_DESCRIPTION OF THE TASK_. Below is a listing; restate from it, character for character, the lines beginning at the line holding "Baza Czasopism (1355, 134)" and ending at the line holding "درباره ما (246, 76)", both included.

───── DATA FOR THIS TASK

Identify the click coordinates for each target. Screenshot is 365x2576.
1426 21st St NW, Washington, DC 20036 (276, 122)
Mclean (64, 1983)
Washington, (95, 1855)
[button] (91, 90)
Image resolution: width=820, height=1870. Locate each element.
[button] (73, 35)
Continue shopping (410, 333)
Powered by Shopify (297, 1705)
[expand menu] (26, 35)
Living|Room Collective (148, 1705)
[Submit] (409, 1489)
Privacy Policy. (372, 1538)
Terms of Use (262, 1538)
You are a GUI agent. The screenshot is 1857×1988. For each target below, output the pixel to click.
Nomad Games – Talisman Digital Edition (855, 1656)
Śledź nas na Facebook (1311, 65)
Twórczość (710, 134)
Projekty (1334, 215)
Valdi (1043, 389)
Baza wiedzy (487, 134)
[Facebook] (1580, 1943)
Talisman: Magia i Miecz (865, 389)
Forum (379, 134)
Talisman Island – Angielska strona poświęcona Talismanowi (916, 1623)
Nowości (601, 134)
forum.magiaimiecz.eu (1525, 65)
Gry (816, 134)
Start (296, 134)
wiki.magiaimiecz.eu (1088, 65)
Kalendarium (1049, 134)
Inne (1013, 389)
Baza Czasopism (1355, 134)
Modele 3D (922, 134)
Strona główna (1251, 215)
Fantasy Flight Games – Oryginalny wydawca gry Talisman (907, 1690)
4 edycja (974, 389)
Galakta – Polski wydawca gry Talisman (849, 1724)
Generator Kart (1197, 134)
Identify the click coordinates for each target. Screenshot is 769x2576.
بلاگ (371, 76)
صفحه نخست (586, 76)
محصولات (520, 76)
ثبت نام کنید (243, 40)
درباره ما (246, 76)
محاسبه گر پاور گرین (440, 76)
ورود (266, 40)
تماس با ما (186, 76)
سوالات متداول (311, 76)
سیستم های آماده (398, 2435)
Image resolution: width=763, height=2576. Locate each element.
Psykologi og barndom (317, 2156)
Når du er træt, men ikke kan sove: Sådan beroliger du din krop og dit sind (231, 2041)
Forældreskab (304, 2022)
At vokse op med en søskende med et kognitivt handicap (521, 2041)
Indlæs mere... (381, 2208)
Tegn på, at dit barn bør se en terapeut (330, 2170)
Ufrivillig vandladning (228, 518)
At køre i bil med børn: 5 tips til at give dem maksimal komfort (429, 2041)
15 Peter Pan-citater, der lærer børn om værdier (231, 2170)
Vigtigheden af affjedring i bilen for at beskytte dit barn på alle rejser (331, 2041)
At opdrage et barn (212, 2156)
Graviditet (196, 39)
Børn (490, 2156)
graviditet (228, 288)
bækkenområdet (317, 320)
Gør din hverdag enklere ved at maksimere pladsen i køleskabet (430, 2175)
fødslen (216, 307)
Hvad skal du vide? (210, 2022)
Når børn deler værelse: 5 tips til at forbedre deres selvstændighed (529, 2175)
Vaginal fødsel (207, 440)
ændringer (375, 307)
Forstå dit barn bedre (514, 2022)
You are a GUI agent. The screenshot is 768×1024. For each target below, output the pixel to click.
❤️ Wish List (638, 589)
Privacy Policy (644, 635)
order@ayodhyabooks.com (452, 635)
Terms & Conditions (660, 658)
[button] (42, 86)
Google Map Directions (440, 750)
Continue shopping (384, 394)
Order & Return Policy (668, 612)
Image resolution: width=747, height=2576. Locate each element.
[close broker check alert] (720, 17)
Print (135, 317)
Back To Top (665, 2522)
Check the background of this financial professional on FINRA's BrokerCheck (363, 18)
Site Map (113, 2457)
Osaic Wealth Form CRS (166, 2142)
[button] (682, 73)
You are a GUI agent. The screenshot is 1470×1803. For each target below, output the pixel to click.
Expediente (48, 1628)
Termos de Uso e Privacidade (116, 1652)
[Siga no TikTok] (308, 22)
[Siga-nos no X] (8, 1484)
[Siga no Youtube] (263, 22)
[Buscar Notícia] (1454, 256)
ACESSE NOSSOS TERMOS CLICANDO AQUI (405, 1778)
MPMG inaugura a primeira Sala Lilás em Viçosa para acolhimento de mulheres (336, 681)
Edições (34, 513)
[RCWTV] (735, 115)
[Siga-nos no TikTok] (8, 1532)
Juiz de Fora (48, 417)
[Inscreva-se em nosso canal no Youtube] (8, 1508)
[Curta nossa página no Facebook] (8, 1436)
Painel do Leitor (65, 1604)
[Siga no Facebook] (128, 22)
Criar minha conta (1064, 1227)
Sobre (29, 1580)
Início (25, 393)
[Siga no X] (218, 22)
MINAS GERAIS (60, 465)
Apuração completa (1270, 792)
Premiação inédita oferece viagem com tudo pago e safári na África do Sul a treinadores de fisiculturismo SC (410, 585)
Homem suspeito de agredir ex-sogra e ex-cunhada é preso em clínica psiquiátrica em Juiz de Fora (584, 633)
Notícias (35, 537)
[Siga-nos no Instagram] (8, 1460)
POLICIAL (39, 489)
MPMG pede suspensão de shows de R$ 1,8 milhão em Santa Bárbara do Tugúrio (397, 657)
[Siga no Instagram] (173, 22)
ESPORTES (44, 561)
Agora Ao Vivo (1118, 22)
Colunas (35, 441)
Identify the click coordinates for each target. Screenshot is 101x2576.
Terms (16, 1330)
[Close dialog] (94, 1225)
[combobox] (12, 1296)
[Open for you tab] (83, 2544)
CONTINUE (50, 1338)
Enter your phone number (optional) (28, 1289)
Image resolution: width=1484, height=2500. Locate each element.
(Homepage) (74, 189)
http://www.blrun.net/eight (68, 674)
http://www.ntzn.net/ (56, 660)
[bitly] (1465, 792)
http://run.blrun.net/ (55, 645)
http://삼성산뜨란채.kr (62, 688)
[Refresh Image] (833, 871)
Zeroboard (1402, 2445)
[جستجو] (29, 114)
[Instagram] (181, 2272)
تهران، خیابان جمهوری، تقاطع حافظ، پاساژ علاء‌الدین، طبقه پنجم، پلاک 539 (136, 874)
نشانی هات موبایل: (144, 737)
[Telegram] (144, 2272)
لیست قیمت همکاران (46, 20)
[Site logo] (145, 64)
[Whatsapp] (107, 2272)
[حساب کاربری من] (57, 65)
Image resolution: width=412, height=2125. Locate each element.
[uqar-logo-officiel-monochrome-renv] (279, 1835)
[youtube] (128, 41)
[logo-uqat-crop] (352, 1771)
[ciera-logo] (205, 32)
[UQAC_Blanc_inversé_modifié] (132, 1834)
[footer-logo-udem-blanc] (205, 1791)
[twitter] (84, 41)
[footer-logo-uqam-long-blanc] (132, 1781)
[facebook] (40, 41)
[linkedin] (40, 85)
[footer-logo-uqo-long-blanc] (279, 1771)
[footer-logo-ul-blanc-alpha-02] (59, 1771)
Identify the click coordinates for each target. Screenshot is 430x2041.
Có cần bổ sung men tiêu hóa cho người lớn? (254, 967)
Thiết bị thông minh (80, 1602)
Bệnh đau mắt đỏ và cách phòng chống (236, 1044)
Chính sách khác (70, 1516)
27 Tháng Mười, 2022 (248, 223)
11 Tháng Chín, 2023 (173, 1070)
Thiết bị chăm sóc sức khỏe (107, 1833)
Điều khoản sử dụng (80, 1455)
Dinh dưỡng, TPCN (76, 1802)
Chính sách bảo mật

──────────

_EXERCISE RESULT_.
Baza Czasopism (1355, 134)
Modele 3D (922, 134)
Strona główna (1251, 215)
Fantasy Flight Games – Oryginalny wydawca gry Talisman (907, 1690)
4 edycja (974, 389)
Galakta – Polski wydawca gry Talisman (849, 1724)
Generator Kart (1197, 134)
Identify the click coordinates for each target. Screenshot is 769x2576.
بلاگ (371, 76)
صفحه نخست (586, 76)
محصولات (520, 76)
ثبت نام کنید (243, 40)
درباره ما (246, 76)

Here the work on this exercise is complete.